**Page extract**
Taking its name from the French province of Brie, not necessarily its place of origin, the Briard falls within the 'pastoral' group and was utilised in various roles over the centuries of its existence. Serving in WWI as a supply dog, the Briard gained a reputation as a versatile and trainable service dog, capable of learning quickly and picking up trails thanks to its acute senses; for this reason the Briard was often sent to accompany the sentries and discern scents in the search for wounded soldiers. In ancient combat, the Briard found itself running messages, supporting military action, transporting ammunition and food, and detecting mines. Because of its determination, the Briard was the breed choice of many notable figures, including Napoleon.
A rare breed today, the Briard is distinctive in appearance, possessing a wide muzzle, a feathered low-set tail, strong limbs, black nails and a dense double coat, common in colour variations of grey, black and tawny. Due to the coat's shaggy appearance, regular grooming is necessary in order to maintain its condition. The unique features of the Briard are often mistaken for that of the Beauceron, its cousin, despite the Beauceron boasting a short, smooth coat. Boisterous by nature, the Briard requires consistent training from an early age.
In line with its heritage, the breed maintains strong guarding instincts and is particularly devoted to children. Easily house-trained, it is the ideal breed choice for the domestic setting, with a sweet-natured temperament that is independent and willing to please. On average, a healthy Briard will weigh 35-40 kg, with a life expectancy of 12 years.
Typically healthy and long-lived, the Briard is subject to few genetic complaints. It is, however, susceptible to eye disorders such as cataracts, and hip dysplasia. More seriously, as with any large-chested breed, the Briard may experience bloat and stomach tortion, a potentially fatal condition if left untreated.

**Task description**
Print the part of the Briard text that starts with "A rare breed" and goes on through "of 12 years.", word for word. Work from the Briard text alone.

**Data segment**
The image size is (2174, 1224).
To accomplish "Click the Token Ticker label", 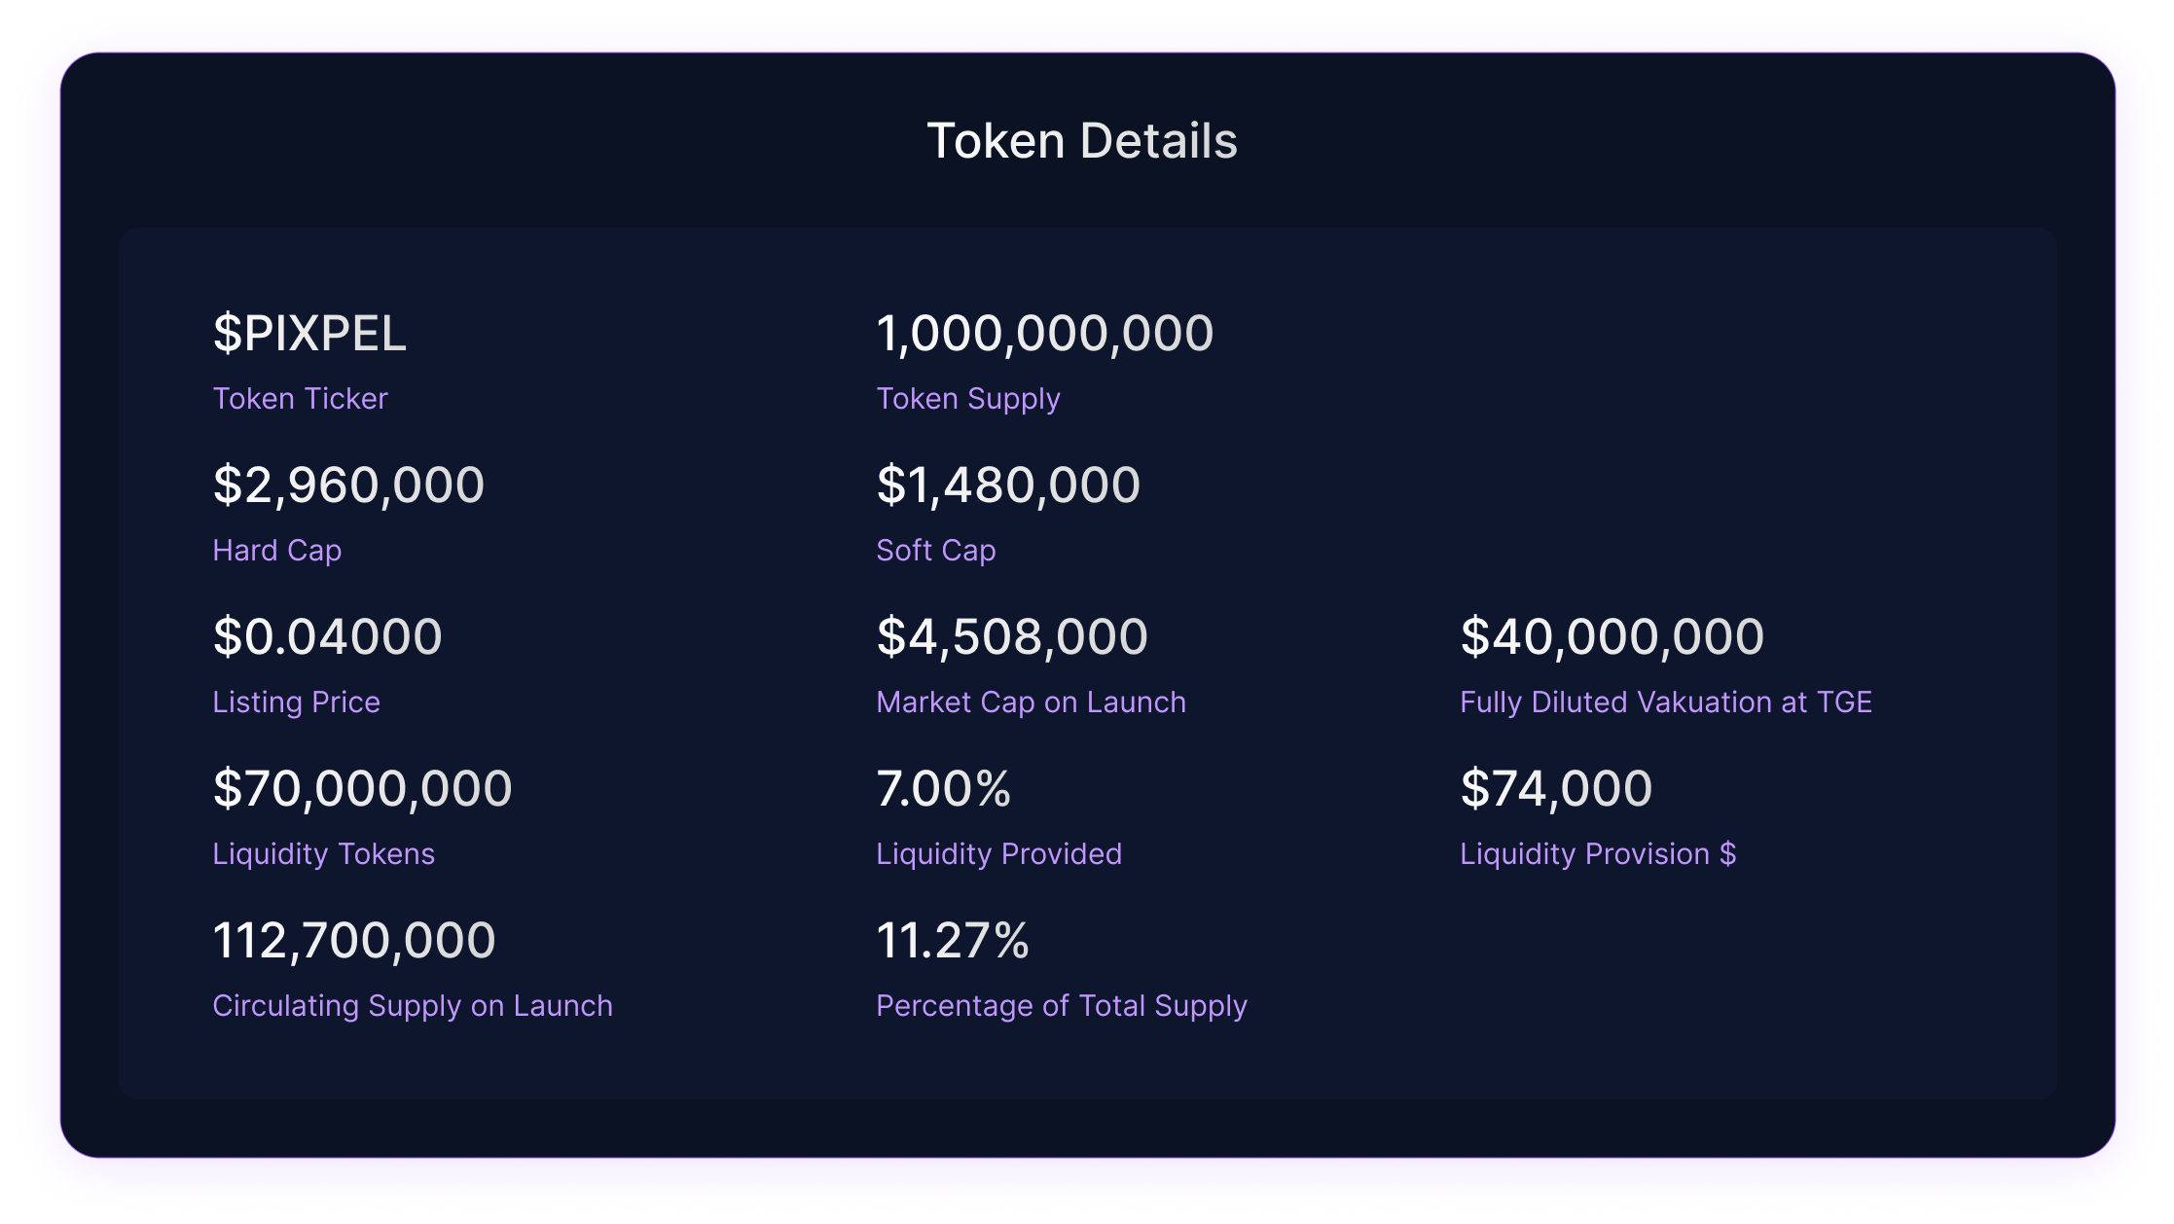I will pyautogui.click(x=300, y=399).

**Answer**
A rare breed today, the Briard is distinctive in appearance, possessing a wide muzzle, a feathered low-set tail, strong limbs, black nails and a dense double coat, common in colour variations of grey, black and tawny. Due to the coat's shaggy appearance, regular grooming is necessary in order to maintain its condition. The unique features of the Briard are often mistaken for that of the Beauceron, its cousin, despite the Beauceron boasting a short, smooth coat. Boisterous by nature, the Briard requires consistent training from an early age.
In line with its heritage, the breed maintains strong guarding instincts and is particularly devoted to children. Easily house-trained, it is the ideal breed choice for the domestic setting, with a sweet-natured temperament that is independent and willing to please. On average, a healthy Briard will weigh 35-40 kg, with a life expectancy of 12 years.